Lost in the Pyramid recaptures the magic of those classics in the form of an imaginative quest in which you star as Indiana Bones, a famous archaeologist who has a dream one night about a pyramid. After waking up, you must go to consult a psychic who reveals where to start your mission, then it's off into the wild unknown to explore the mythical building of your dreams.
Along the way you'll need to make decisions based on the information presented to you on screen and your responses determine whether you score points and progress to the next stage, lose points, or even lose one of your five lives. The control system in Lost in the Pyramid is akin to most text-based adventure games, where you need to respond to a statement (e.g. 'Open the door?', 'Go to Africa?', 'Pay the psychic?') by clicking Yes or No (or 'What' to repeat the question).

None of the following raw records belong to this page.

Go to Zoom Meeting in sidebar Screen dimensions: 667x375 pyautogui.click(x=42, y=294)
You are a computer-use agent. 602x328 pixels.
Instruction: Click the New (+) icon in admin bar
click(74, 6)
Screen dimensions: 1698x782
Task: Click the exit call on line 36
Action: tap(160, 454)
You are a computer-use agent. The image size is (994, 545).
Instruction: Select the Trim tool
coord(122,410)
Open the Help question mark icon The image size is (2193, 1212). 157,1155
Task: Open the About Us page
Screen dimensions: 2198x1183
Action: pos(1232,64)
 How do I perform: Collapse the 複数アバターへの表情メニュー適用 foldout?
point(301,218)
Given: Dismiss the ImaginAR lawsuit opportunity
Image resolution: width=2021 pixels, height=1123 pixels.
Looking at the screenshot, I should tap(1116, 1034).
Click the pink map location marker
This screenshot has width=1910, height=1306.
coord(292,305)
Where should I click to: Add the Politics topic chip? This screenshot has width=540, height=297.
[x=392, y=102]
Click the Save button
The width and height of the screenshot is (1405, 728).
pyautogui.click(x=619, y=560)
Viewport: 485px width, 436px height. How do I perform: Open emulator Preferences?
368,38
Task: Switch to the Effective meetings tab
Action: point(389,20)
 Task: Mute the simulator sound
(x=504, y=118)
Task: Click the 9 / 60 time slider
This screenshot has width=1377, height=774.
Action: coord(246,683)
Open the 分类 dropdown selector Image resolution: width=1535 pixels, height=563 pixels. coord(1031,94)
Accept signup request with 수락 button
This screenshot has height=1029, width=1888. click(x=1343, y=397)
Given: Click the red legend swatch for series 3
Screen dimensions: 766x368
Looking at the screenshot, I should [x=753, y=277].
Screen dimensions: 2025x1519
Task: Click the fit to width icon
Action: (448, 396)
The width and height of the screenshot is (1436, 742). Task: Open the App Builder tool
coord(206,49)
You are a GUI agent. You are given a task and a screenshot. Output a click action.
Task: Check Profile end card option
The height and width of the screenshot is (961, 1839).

The responses to your answers can be hilarious at times and this makes the Lost in the Pyramid great fun to play. Some of the put-downs and one-liners delivered by the computer are worthy of a Chris Rock stand-up show. Despite its humorous nature, progressing through the levels in no laughing matter, and some of the puzzles will take you quite some time to complete.
Graphically, Lost in the Pyramid isn't anyway near as bad as those famous text-based games of old on on the Commodore or Spectrum. There are colorful cartoon pictures along the way that illustrate what is happening, although I felt there could have been more of these, as some stay on the screen for a long time.
Overall though, Lost in the Pyramid is really good fun, and is a big enough adventure to keep you captivated for ages.